Summary
Allow the client to efficiently insert many key/value pairs into one or more records by reducing network overhead and farming work from the the client to the server.
Motivation
Since each public API call must go over the wire at least once, there is a lot of round trip network overhead incurred when adding lots of data to a record. Therefore, we want to make it possible for the client to send a lot of data over the wire once and have that data added to a record. Once this functionality is in place, we can drastically improve performance of the Import Framework.
Use Cases
- I want to quickly seed a new record with data
- I want to quickly insert new data into an existing record
Important Questions and Semantics
- Data from a bulk insert is converted/processed on the server.
- The client should only send data over the wire once, at which point the server is responsible for the rest of the work.
- We "add" instead of "set" data from a bulk insert.
- The term "insert" does not imply the deletion of any data, so "adding" is more intuitive.
- Unlike the "set" method, "add" is defined at the Engine level, which means it can be used in an atomic operation.
- A bulk insert is a non-retry atomic operation that can fail (similar to verifyAndSwap)
- This means that a bulk insert cannot contain any data that already exists in the record.
- A JSON string is used to define the data for a bulk insert.
- JSON is simple and has support in many languages
- We imagine that most data to be bulk inserted will come from web forms via AJAX in the form of JSON, so the application backend can pass it off to the database directly without the need to do additional conversion.
- JSON value conversion semantics:
Number → the appropriate integer, long, float or double
May make sense to leverage convert code being written for the Import Framework
String → string
Boolean → boolean
Object → a record is created and the key is linked to that record
Array → Each element of the array is added as a value to the key
- Null → not permitted
- There are features we are intentionally not supporting at the moment:
- Bulk Delete
- A compound operation to do a bulk insert for many records in one call (i.e. a mapping from record to json string as a param, or specifying multiple records in the json string)
Effects on Public API
The following methods will be added to the Public API and will therefore have a client-side implementation:
- public boolean insert(String json)
- public boolean insert(String json, long record)

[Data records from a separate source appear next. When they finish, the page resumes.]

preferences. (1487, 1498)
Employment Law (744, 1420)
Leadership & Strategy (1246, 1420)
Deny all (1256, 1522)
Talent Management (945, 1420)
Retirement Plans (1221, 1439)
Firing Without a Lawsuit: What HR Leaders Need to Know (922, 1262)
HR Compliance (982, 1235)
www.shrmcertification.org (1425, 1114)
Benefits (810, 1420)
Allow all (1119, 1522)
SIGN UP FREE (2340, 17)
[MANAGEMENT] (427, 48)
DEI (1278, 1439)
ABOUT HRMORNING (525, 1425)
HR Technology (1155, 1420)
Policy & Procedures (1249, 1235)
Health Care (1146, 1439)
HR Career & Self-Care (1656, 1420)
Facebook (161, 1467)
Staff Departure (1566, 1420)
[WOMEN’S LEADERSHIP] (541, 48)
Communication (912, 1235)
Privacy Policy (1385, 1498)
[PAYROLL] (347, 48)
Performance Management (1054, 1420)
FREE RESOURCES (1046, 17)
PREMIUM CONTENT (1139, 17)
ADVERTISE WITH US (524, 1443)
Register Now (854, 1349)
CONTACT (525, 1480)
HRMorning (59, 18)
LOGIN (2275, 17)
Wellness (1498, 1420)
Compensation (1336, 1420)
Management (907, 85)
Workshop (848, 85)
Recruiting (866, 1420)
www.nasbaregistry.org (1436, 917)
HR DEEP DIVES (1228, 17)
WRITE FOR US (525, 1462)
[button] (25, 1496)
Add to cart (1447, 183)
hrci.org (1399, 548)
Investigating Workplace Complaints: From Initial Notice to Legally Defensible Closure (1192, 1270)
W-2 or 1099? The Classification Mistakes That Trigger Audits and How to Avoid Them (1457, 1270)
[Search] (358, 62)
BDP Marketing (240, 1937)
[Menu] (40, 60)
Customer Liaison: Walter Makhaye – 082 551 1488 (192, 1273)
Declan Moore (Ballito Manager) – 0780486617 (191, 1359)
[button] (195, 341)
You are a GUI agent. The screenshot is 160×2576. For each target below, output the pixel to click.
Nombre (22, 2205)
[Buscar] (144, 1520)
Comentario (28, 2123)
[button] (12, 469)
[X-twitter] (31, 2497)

- @CompoundOperation public Map<Long, Boolean> insert(String json, Collection<Long> records)
Effects on Thrift API
The following methods will be added to the Thrift API and will therefore have a server-side implementation:
- bool insert(1:string json, 2:i64 record)
Implementation Plan
Feature | Description | Notes |
---|---|---|
Converter for JSON values to Java objects | Leverage code used in the Import Framework that can convert strings to Java objects | |
Update Thrift API | Add new insert method to Thrift API | |
Server-side implementation | Implement the logic for parsing a json string and adding the appropriate keys/values/links in an atomic operation on the server | |
Update Public API | Add new insert methods to the Public API | |
Client-side implementations | Implement the logic for calling the new thrift #insert hook from the client |